● Assignment: The line with "You are a computer-use agent. The height" and each line following it, up to the final line of the data, should be set down exactly; pictures stay out.

[Collected data entries]
▬▬▬▬▬▬▬▬▬▬
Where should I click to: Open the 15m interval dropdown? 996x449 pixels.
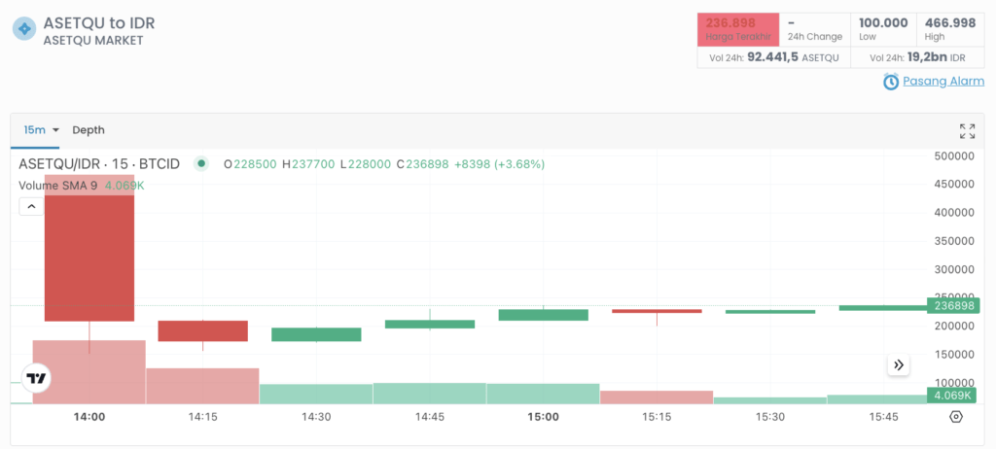point(56,130)

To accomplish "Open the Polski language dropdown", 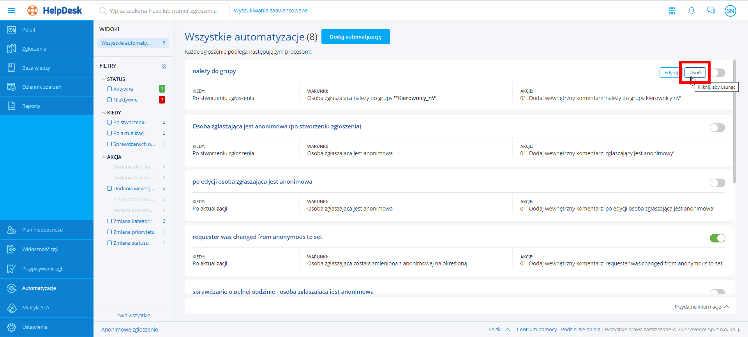I will pos(499,330).
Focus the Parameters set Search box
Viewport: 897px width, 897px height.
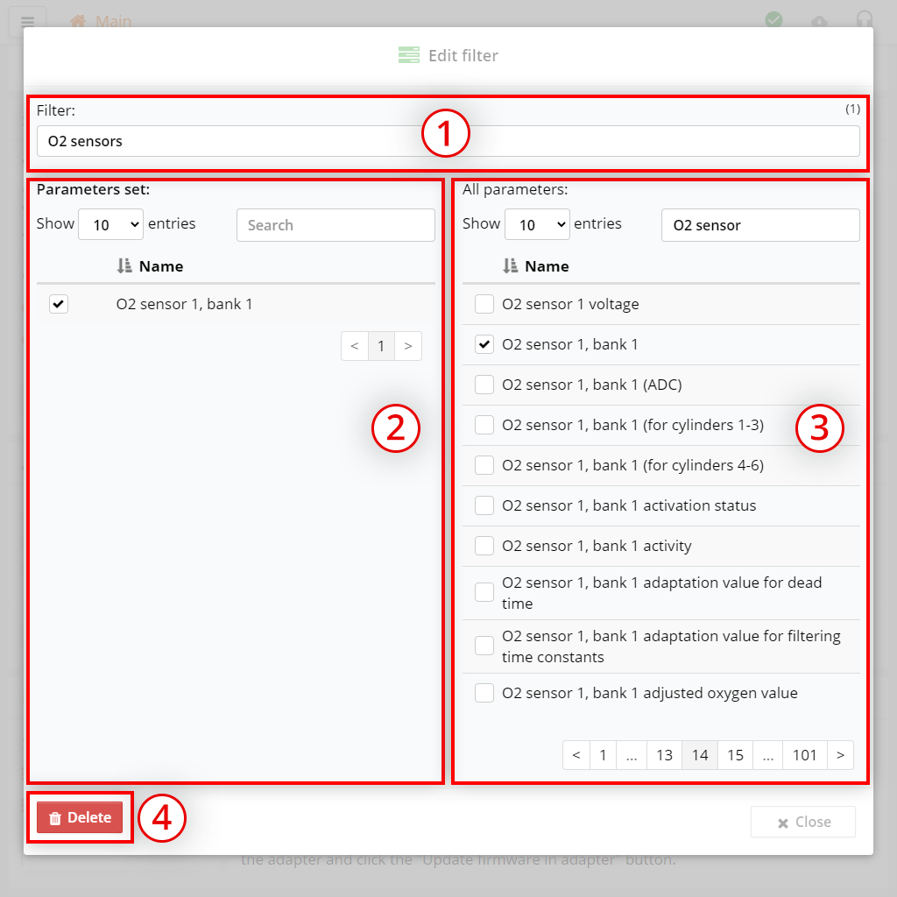pos(335,225)
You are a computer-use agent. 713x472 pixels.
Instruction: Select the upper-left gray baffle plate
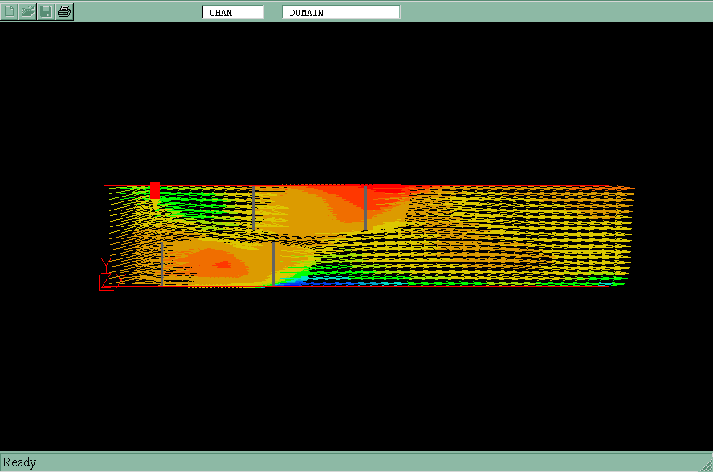[x=254, y=209]
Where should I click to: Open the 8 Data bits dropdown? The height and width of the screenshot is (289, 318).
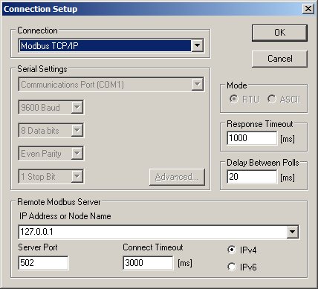[51, 130]
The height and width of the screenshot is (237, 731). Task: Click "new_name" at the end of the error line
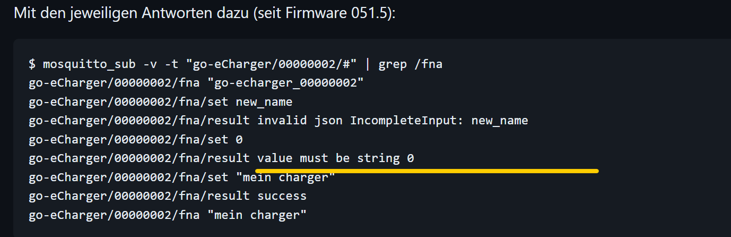click(x=501, y=121)
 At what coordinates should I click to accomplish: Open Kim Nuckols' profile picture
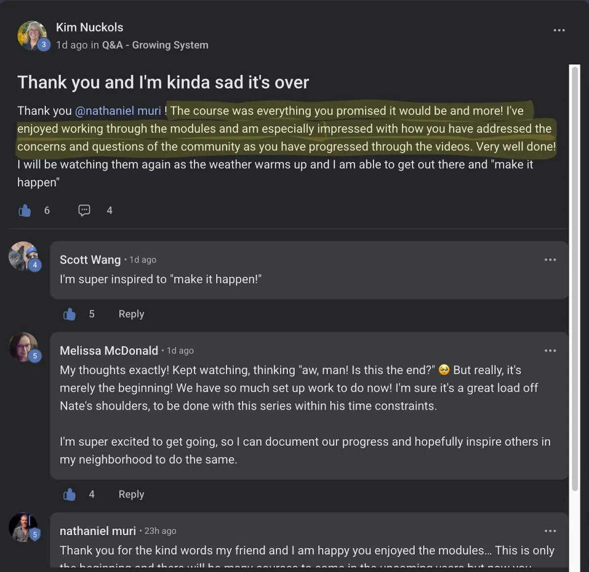pos(31,35)
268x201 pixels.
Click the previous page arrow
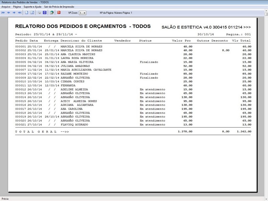click(x=9, y=13)
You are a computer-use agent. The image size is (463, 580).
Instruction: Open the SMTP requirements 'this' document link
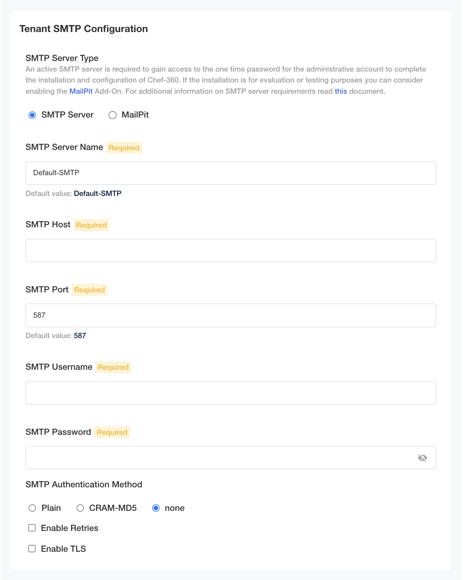point(340,91)
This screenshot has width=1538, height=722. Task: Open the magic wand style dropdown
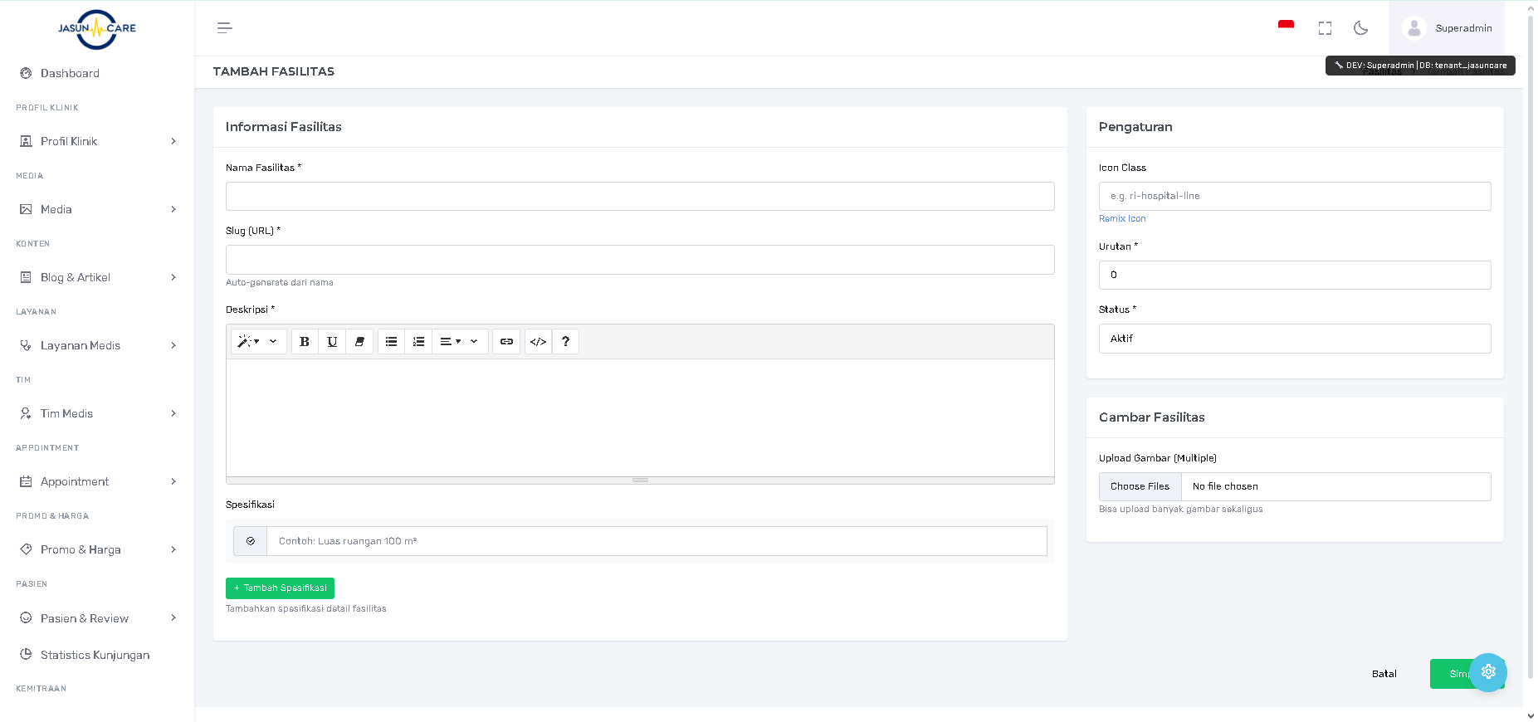248,342
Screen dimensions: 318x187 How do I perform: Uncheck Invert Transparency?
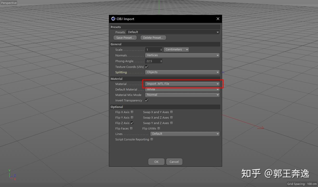tap(147, 100)
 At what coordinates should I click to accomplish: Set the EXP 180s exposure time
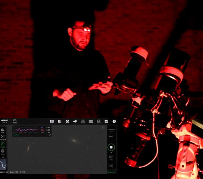point(111,158)
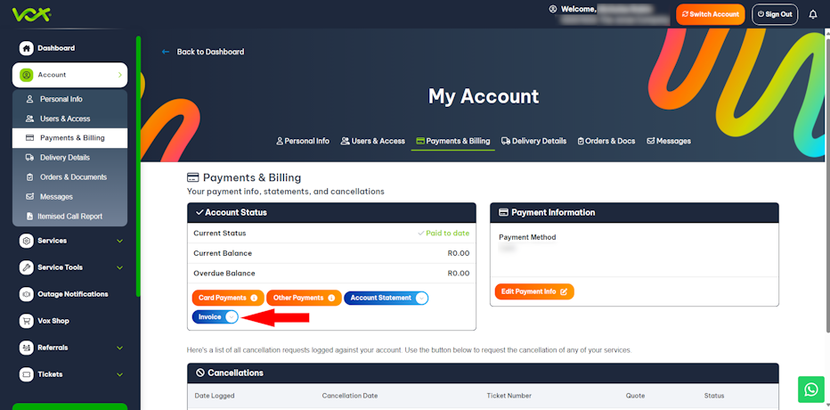Open the Account Statement dropdown
This screenshot has height=410, width=830.
coord(420,298)
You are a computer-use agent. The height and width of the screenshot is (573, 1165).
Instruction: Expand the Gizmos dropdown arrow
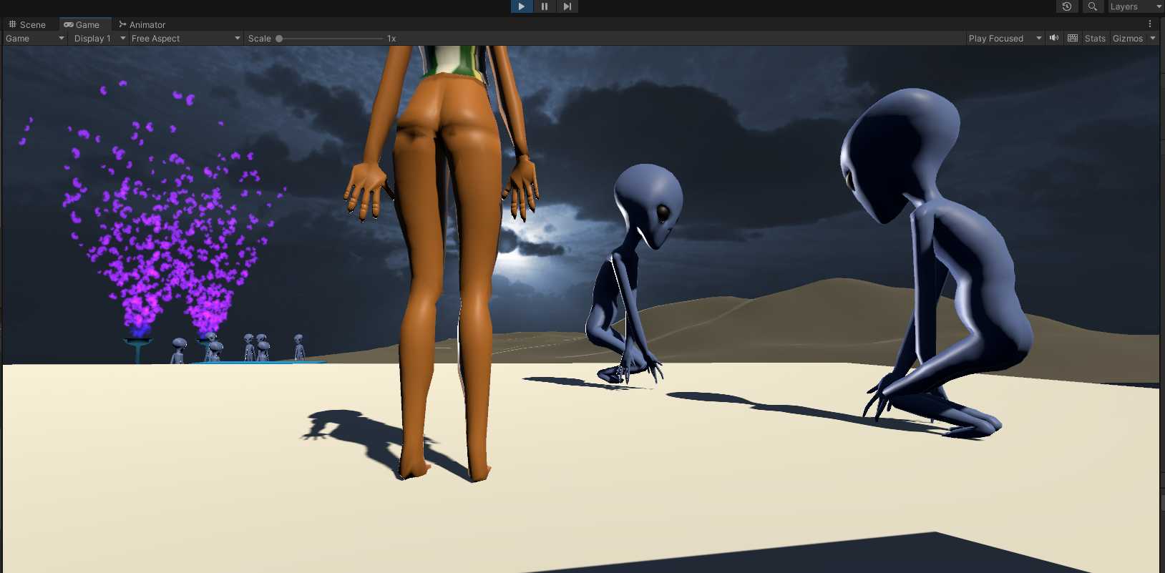pos(1153,39)
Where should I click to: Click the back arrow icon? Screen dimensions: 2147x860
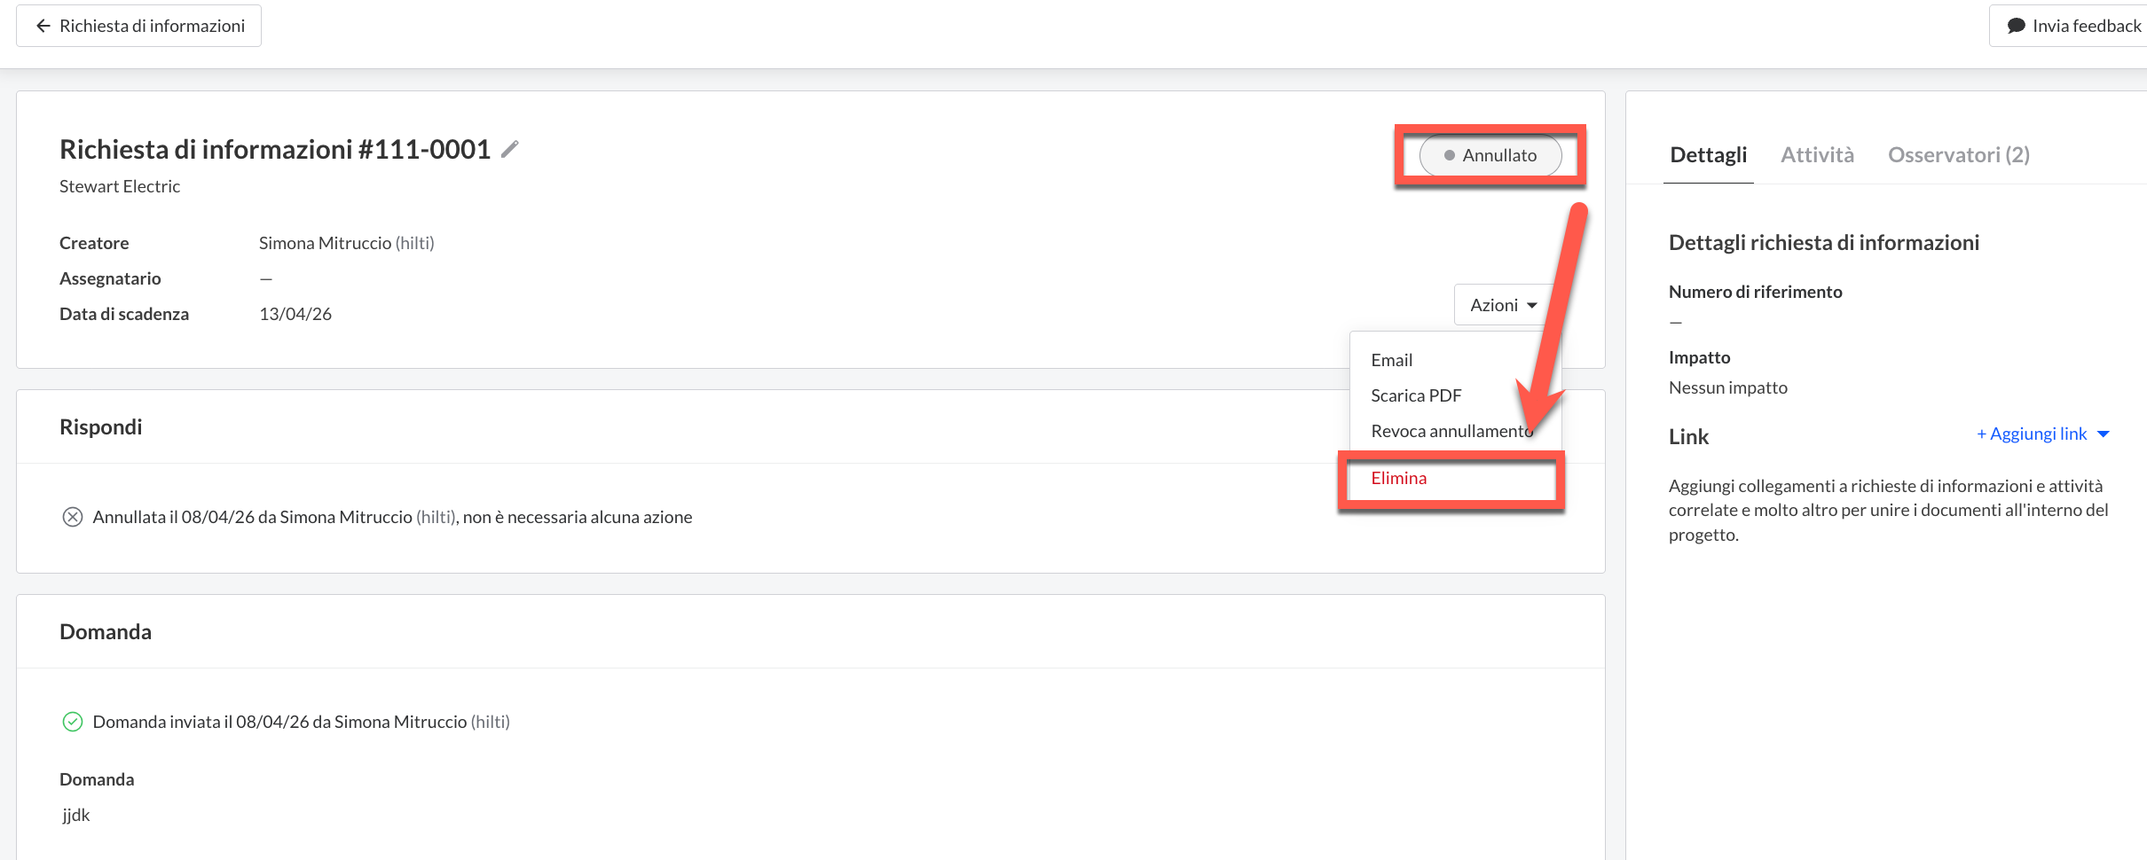tap(43, 26)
▬▬▬▬▬▬▬▬▬▬
● Answer to this task:
You are a computer-use agent. The height and width of the screenshot is (573, 1165).
Instruction: Expand the Gizmos dropdown arrow
pos(1153,39)
Where should I click to: Click the back arrow icon? Screen dimensions: 2147x860
tap(43, 26)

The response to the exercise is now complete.